(Pixel coordinate grounding data)
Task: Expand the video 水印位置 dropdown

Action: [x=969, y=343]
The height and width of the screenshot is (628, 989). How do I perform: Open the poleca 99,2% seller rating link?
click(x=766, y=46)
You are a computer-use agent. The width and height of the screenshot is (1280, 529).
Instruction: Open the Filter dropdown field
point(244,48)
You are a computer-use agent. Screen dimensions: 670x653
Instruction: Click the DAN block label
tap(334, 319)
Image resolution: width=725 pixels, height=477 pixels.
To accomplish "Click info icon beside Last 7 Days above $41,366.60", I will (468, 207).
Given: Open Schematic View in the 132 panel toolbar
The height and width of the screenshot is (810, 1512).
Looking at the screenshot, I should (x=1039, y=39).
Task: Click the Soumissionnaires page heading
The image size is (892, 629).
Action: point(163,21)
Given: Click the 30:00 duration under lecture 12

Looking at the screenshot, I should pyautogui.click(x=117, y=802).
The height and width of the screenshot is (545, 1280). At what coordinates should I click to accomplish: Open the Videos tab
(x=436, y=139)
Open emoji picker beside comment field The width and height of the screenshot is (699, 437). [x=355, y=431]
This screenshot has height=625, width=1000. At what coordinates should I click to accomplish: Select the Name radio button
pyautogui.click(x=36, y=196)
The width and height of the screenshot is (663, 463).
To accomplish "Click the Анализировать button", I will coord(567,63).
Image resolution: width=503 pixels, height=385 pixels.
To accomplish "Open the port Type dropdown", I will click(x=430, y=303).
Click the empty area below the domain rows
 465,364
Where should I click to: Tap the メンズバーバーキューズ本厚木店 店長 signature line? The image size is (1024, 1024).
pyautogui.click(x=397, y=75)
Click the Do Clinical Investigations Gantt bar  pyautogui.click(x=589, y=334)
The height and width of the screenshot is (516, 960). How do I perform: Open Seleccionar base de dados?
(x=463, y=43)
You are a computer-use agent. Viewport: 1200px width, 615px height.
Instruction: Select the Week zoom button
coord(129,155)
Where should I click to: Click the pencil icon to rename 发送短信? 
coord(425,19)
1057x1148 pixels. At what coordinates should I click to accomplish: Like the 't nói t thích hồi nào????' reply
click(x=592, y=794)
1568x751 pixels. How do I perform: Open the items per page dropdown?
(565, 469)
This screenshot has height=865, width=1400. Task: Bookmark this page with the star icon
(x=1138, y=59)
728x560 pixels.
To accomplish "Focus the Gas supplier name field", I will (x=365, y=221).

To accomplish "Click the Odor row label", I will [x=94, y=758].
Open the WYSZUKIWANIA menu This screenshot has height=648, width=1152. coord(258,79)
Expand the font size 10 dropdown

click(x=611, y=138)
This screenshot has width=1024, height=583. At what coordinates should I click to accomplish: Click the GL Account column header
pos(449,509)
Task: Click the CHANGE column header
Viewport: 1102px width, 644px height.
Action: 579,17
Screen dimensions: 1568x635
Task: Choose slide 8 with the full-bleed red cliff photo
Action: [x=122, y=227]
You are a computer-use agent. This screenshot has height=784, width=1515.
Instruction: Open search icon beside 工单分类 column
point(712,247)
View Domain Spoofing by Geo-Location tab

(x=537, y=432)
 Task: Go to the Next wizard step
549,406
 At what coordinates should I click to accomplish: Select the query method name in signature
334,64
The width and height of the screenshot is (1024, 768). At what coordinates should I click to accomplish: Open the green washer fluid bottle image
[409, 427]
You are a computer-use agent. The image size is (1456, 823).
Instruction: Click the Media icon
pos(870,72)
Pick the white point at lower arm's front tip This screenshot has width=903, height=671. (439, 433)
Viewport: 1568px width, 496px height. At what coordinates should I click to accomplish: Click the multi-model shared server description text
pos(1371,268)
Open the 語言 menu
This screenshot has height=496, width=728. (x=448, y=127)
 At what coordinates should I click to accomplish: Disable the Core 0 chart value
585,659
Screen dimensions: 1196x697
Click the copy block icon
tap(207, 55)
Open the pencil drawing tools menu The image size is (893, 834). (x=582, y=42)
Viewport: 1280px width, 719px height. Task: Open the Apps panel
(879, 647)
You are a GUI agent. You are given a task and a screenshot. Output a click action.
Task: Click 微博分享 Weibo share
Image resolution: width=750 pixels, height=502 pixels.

**EXERCISE DESCRIPTION:** Only the lines with the string "resolution" are wanted; pick them out of the records above and copy them.

**RESPONSE FOR THIS EXERCISE:**
Image resolution: width=725 pixels, height=477 pixels.
Image resolution: width=503 pixels, height=385 pixels.
Image resolution: width=750 pixels, height=502 pixels.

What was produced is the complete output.